## STATED PROBLEM 1
Could you set down, word for word, the part of the retailer interview that begins at the words "DAVE WORKMAN (Ultimate" and stops after "the pricing coin."?
## STATED PROBLEM 2
How would you put this sentence from the retailer interview into Spanish: "I would typify December for us as very good on the video side and poorer on the audio side."

## GIVEN PASSAGE

================

Probably the most exciting thing we saw was extraordinary strength in plasma, LCD, DVD-recordable, and other new technologies like that. They were virtually just houses on fire.

And we came up way short in terms of supply, even though we were very bullish in planning six months ago.

TWICE:That would be pre-Sept. 11?


TWICE:Did that force you to readjust your planning?

MILLER: It did a little bit. We certainly became more conservative as everybody did, but we saw business transitioning up almost every week, certainly every month over the course of the three-and-a-half months roughly, since the event.

Business was exactly where we guided Wall Street, but was below what we really expected or hoped for. And a lot of that has to do with the amazing compression in terms of price points. For example, our DVD business was up well in excess of 60 percent in units, but only 5 percent in dollars. It’s a tough way to earn a living.

DAVE WORKMAN (Ultimate Electronics): We posted 5 percent comp store sales for December and last year we actually had been able to produce a 12 percent comp for the November-December period. So even though the year as a whole was challenging for us, it was nice to see a rebound in the holiday, and we were particularly pleased with the performance on the heels of last year’s number.

TWICE:You guys seemed to play both sides of the pricing coin.

WORKMAN: Well, if anybody had seen our ads, the one question that always gets asked of Ultimate Electronics is, ‘You always seem to be playing both ends.’ On one end we have the Martin Logan-type product and Krell, and at the other end we’re down there rolling in the mud with everyone else. Which is a somewhat unique position. We walk a very narrow tight rope relative to the message that we put forth for the consumer.

But our fundamental business strategy is that we believe that the consumer under-buys consumer electronics. Not because they can’t afford something better, but simply that they are not exposed to something better. If you think about that and look at our advertising, you will see that that is very much a theme in how we go to market.

KEN WELLER (Good Guys): On the plus side, we had terrific success with the 40-inch Sony TVs and plasma TVs, although we didn’t do quite as well on the audio side. I would typify December for us as very good on the video side and poorer on the audio side. If we had had anything like a reasonable audio season, I think we would have had good improvement.

GREG DREW ( We just finished our fourth year, and no part of the ride was more interesting than 2001.

Considering that is our fourth year, and that we’re a couple of quarters away from crossing over to profitability, we made a couple of decisions.

================

## DATA SECTION

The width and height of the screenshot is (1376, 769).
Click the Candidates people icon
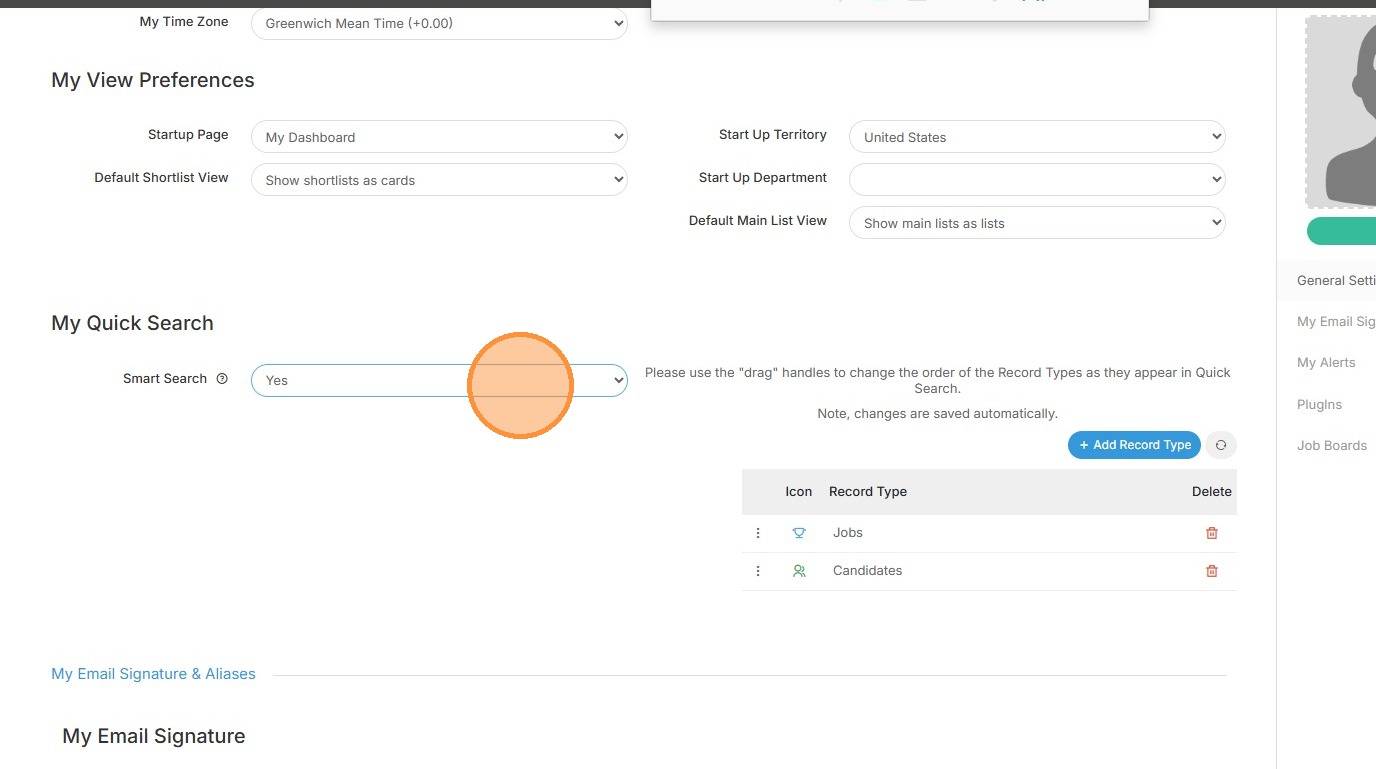[799, 571]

================

## FULL OUTPUT 1
DAVE WORKMAN (Ultimate Electronics): We posted 5 percent comp store sales for December and last year we actually had been able to produce a 12 percent comp for the November-December period. So even though the year as a whole was challenging for us, it was nice to see a rebound in the holiday, and we were particularly pleased with the performance on the heels of last year’s number.

TWICE:You guys seemed to play both sides of the pricing coin.

## FULL OUTPUT 2
Calificaría diciembre para nosotros como muy bueno en el área de video y más flojo en el área de audio.